Inflammatory bowel disease and immunonutrition: novel therapeutic approaches through modulation of diet and the gut microbiome

Abstract

Inflammatory bowel disease (IBD) is a chronic inflammatory condition of the gastrointestinal tract, thought to at least in part reflect an aberrant immune response to gut bacteria. IBD is increasing in incidence, particularly in populations that have recently immigrated to western countries. This suggests that environmental factors are involved in its pathogenesis. We hypothesize that the increase in IBD rates might reflect the consumption of an unhealthy Western diet, containing excess calories and lacking in key nutritional factors, such as fibre and vitamin D. Several recent studies have determined that dietary factors can dramatically influence the activation of immune cells and the mediators they release through a process called immunonutrition. Moreover, dietary changes can profoundly affect the balance of beneficial versus pathogenic bacteria in the gut. This microbial imbalance can alter levels of microbiota-derived metabolites that in turn can influence innate and adaptive intestinal immune responses. If the diet-gut microbiome disease axis does indeed underpin much of the 'western' influence on the onset and progression of IBD, then tremendous opportunity exists for therapeutic changes in lifestyle, to modulate the gut microbiome and to correct immune imbalances in individuals with IBD. This review highlights four such therapeutic strategies - probiotics, prebiotics, vitamin D and caloric restriction - that have the potential to improve and add to current IBD treatment regimens.

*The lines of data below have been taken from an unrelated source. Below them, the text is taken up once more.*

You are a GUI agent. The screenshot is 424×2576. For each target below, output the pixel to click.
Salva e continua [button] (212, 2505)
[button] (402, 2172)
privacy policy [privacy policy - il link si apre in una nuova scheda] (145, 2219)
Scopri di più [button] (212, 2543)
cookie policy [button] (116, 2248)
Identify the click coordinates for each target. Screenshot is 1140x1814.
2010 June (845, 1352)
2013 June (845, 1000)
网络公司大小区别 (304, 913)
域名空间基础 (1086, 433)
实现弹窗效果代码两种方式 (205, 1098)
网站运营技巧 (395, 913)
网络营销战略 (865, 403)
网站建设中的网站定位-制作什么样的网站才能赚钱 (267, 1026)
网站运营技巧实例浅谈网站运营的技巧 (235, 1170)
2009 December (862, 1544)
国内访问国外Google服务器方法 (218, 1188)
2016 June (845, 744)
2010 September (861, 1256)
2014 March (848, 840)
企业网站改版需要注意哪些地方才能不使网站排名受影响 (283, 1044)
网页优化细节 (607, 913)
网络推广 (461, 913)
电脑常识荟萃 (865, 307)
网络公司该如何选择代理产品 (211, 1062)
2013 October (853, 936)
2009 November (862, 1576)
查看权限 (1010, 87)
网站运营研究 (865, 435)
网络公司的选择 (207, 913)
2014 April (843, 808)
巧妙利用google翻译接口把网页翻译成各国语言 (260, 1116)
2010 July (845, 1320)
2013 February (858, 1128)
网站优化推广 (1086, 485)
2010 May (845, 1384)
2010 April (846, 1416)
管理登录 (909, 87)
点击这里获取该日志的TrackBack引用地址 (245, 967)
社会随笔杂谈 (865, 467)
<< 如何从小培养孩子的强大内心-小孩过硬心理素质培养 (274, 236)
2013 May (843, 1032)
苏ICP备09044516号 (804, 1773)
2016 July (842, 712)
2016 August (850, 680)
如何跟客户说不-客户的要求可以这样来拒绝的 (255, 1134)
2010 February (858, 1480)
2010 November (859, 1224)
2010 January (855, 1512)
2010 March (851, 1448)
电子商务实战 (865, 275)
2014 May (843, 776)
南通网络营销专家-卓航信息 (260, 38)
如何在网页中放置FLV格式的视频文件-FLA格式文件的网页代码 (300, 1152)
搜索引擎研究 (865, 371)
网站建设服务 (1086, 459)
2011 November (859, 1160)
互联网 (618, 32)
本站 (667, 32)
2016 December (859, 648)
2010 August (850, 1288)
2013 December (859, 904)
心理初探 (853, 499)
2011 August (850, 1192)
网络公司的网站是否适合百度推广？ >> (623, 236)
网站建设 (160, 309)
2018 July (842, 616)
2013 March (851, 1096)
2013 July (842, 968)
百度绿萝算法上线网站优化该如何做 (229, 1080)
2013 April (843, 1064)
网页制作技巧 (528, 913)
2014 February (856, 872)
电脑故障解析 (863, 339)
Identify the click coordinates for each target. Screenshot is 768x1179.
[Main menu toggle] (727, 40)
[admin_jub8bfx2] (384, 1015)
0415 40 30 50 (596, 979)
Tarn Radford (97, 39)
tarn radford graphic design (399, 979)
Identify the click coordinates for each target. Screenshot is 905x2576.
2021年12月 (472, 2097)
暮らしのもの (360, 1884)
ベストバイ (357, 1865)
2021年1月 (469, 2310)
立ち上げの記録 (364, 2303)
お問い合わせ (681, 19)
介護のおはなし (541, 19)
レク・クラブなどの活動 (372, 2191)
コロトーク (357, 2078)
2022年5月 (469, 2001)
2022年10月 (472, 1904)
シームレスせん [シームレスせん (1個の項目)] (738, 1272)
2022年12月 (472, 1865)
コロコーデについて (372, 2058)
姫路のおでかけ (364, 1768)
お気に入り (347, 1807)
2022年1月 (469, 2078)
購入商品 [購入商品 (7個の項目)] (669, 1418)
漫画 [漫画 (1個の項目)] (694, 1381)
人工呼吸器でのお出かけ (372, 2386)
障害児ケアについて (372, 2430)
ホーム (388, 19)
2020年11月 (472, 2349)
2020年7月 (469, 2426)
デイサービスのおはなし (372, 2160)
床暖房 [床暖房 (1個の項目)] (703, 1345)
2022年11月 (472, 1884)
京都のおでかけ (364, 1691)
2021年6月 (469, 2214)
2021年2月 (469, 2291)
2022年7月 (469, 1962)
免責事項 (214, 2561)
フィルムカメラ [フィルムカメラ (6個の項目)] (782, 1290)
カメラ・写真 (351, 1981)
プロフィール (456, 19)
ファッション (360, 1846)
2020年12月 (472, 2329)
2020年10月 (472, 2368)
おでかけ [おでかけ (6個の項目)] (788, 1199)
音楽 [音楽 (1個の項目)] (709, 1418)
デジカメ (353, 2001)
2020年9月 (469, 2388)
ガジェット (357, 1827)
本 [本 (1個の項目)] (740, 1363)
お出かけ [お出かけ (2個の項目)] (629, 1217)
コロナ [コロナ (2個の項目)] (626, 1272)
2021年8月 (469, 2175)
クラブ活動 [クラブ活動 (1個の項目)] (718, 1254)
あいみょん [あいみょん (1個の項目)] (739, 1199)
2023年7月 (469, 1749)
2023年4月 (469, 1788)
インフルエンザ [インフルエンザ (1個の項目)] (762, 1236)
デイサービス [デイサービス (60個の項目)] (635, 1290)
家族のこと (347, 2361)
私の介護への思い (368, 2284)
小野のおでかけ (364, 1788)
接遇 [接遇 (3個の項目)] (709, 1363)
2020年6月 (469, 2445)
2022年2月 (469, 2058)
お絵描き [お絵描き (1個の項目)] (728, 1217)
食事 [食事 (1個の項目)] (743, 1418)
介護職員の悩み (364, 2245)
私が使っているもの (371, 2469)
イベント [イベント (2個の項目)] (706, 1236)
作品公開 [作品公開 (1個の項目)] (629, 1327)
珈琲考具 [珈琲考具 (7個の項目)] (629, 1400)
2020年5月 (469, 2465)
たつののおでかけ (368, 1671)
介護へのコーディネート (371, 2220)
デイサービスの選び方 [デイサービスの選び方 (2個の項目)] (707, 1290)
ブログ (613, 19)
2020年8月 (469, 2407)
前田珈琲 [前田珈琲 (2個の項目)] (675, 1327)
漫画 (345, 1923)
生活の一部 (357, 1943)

Keywords: fasting; gut; immunonutrition; microbiome; prebiotics; probiotics; vitamin D.

Figure 1

Complex interactions that exist between diet, gut microbiota, colonocytes and immune cells during intestinal homeostasis and inflammation. (a) Intestinal homeostasis is associated with a healthier dietary pattern, microbial diversity, higher abundance of beneficial bacteria such as Bifidobacterium spp., Faecalibacterium prausnitzii and Lactobacillus spp., and increased short‐chain fatty acid production, particularly butyrate. Butyrate possesses powerful anti‐inflammatory properties as it promotes regulatory T (Treg) cell proliferation and enhances intestinal barrier function. Dendritic cells within the lamina propria sample commensal microbiota antigens within the intestinal lumen. In response to these commensal antigens, dendritic cells release transforming growth factor‐β (TGF‐β) which activates Treg cells to release interleukin‐10 (IL‐10) and TGF‐β, leading to a more tolerant immune phenotype. A thicker mucus layer is another characteristic of intestinal homeostasis, providing a protective barrier between luminal bacteria and epithelial cells. Lastly, aryl hydrocarbon receptor (AhR) ligands, derived from fruits and vegetables, induce innate lymphoid cell 3 (ILC3) to produce IL‐22, which helps maintain intestinal barrier function. (b) Conversely, intestinal inflammation is associated with a Western dietary pattern and bacterial dysbiosis (i.e. lower microbial diversity, reduced short‐chain fatty acid production, lower abundance of beneficial bacteria, and higher abundance of pathobionts such as Clostridium difficile and Escherichia coli). A thinner, more patchy mucus layer provides less of a protective barrier between the luminal bacteria and colonocytes. Along with a reduction in expression of cellular tight junctions this leads to impaired intestinal barrier function resulting in leakage of bacterial products, such as lipopolysaccharides (LPS), from the intestinal lumen into the lamina propria. LPS bind to toll‐like receptors (TLR) activating macrophages to produce tumour necrosis factor‐α (TNF‐α) which promotes T helper cell type 1 (Th1) to proliferate and release pro‐inflammatory cytokines [i.e. TNF‐α and interferon‐γ (IFN‐γ)] leading to inflammation, which also compromises intestinal barrier function. Additionally, a reduction in IL‐10‐producing Treg cells further contributes to intestinal inflammation.

Figure 2

Summary of immunonutrition strategies that modulate the gut microbiota and help alleviate and re‐balance an inflamed gut. DAI, disease activity index; DC, dendritic cells; HB, hydroxybutyrate; IFN, interferon; IL, interleukin; mTOR, mechanistic target of rapamycin; NF, nuclear factor; SCFA, short‐chain fatty acids; Th, T helper cell; TLR, toll‐like receptors; TNF, tumour necrosis factor; Treg, regulatory T cell.